[isabelle-dev] More context on Isabelle memory consumption

Thomas Sewell Thomas.Sewell at nicta.com.au
Tue Oct 18 03:10:16 CEST 2011


My email about PolyML and memory usage has generated some discussion, 
perhaps I
should give some more context.

The L4.verified project has been stuck at Isabelle-2009-2 for years. Our 
proofs
seem to be compatible with newer Isabelle versions, but we're running out of
(virtual) memory. We've been running PolyML in 32 bit mode on most of our
machines. As images grow beyond 4GB, we must switch to 64 bit mode, which
roughly doubles memory use to > 8GB, which means replacing most of our 
laptops.
Soon 16GB will be standard, I suppose.

In the meanwhile I've been having a look at Isabelle memory use. I've never
really understood why Isabelle images consume gigabytes of memory. With full
proofs off, the only real inputs should be the statements of hypotheses 
and the
definitions of types and terms. Isabelle's output is many orders of 
magnitude
bigger than these inputs.

The initial thought was that the record package would be representative. The
HOL image has grown because it has more in it, but the theorems generated in
defining a large record stay roughly constant. In addition, the L4.verified
proofs require a large record.  I attach a graph of the memory cost of 
defining
a 400-element record at various dates in Isabelle's development history. To
quote a Dilbert-like comic I read "This graph clearly demonstrates up-ness."
The cost of defining the record has nearly tripled in this time.

We've had a look at some of the bigger spikes in this graph, and learned 
very
little of use. What is clear is that nothing is constant: the record package
has been moved from the Typecopy package to the Typedef package, which 
itself
has been growing in complexity, and throughout this time Florian has been
adding new hidden constants to the record package for code generation and
quickcheck. The record package uses multiple typedefs to simplify the 
types of
some terms. In 2009-2 a typedef caused a theory to be checkpointed 8 
times, in
2011-2 30 times.

This gives us a large collection of hypotheses, all of which are tedious to
investigate. Please appreciate how valuable empirical data from PolyML 
is. Up
until now we've been poking at these issues in the dark.

One point of reference is that disabling the code generation and random
extensions saves us about 30% memory consumption, (roughly doubling over
2009-2 rather than tripling) which may be a sufficient stop-gap measure.

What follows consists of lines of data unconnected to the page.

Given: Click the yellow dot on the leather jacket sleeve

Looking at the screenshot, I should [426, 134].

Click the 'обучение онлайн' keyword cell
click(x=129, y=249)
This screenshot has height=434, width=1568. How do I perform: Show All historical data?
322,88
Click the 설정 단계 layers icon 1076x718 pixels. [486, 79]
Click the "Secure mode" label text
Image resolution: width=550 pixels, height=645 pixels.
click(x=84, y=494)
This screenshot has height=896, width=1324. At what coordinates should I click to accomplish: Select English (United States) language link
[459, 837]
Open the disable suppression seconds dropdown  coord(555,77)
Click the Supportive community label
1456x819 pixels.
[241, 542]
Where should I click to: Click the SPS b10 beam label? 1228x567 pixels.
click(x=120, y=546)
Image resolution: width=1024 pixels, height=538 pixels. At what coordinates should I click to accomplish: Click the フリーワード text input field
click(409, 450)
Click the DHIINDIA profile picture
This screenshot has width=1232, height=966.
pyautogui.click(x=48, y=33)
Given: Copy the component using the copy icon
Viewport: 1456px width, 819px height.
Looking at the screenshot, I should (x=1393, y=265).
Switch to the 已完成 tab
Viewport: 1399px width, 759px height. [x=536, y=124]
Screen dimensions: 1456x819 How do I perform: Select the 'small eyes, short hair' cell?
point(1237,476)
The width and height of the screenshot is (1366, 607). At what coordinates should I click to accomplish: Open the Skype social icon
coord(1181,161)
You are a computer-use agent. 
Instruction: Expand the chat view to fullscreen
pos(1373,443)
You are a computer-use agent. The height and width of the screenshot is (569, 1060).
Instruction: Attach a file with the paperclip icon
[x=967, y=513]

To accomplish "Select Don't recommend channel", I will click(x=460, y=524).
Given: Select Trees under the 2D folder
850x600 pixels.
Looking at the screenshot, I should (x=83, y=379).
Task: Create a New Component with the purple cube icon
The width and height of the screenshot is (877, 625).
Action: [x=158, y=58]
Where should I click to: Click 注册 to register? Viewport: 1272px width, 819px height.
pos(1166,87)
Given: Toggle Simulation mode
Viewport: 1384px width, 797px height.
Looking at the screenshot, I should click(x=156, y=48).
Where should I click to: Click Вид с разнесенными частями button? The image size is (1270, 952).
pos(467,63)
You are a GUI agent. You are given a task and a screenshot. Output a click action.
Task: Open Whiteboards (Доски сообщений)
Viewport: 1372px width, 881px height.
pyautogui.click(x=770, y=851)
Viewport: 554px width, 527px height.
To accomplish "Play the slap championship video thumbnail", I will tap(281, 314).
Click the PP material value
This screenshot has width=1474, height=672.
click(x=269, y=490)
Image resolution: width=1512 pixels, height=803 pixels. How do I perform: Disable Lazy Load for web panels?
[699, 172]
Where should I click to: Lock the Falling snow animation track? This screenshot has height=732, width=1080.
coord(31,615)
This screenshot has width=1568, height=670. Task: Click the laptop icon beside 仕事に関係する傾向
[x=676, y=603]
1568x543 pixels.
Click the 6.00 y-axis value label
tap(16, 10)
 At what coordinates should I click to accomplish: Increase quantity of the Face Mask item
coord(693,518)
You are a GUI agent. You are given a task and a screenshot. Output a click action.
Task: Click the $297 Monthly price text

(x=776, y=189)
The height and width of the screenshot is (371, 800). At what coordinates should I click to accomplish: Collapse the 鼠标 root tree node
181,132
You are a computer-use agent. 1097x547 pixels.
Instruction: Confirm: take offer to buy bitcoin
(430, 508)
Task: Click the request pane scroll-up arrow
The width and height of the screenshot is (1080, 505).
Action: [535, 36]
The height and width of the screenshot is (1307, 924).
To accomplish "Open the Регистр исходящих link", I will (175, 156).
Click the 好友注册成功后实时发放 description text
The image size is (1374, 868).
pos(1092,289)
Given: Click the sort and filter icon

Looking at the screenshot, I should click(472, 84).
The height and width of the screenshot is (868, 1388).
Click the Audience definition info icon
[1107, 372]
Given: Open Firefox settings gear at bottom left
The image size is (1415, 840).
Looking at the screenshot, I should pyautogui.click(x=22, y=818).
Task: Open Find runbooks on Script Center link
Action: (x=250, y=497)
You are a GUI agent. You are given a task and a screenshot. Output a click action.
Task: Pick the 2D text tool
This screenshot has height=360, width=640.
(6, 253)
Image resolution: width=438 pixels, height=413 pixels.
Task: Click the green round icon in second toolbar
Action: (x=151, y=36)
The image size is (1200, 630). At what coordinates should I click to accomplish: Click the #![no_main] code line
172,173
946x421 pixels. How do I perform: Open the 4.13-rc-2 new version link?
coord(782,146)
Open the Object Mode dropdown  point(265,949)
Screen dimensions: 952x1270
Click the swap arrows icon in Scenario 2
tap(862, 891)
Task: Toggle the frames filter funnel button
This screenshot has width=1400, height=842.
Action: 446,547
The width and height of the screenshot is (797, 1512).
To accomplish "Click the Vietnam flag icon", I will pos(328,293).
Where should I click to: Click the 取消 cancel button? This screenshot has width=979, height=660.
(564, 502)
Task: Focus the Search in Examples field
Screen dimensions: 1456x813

To address Andreas' concern: this is memory usage *after* finishing a theory
and garbage collection. If you're writing tactics, don't worry about it too
much. We don't have a problem with individual proofs exhauting memory and we
aren't using full proofs. I anticipate anyone using full proofs will do 
so on a
machine with lots of memory.

Term sharing might be important for terms that are expected to end up at 
global
scope, e.g. statements of theorems or terms stored in various kinds of Table
for internal use. In addition, it will only matter if these terms are really
big or produced very often. The last line in the HOL statistics line was 13
million words worth of type substitutions. I guess the interesting 
question is
what terms are so large or being substituted so often.

The reason I'm sending these emails rather than proposing a patch is 
that I've
got lost trying to figure out which functions matter and which don't. I 
still
don't have any clear ideas.

Yours,
     Thomas.

p.s. I attach the source of the graph as well. The columns are patch 
date, patch ID (hg name) and heap size in bytes. The date here is given 
in UNIX time for obscure reasons, gnuplot can read it with timefmt '%s'.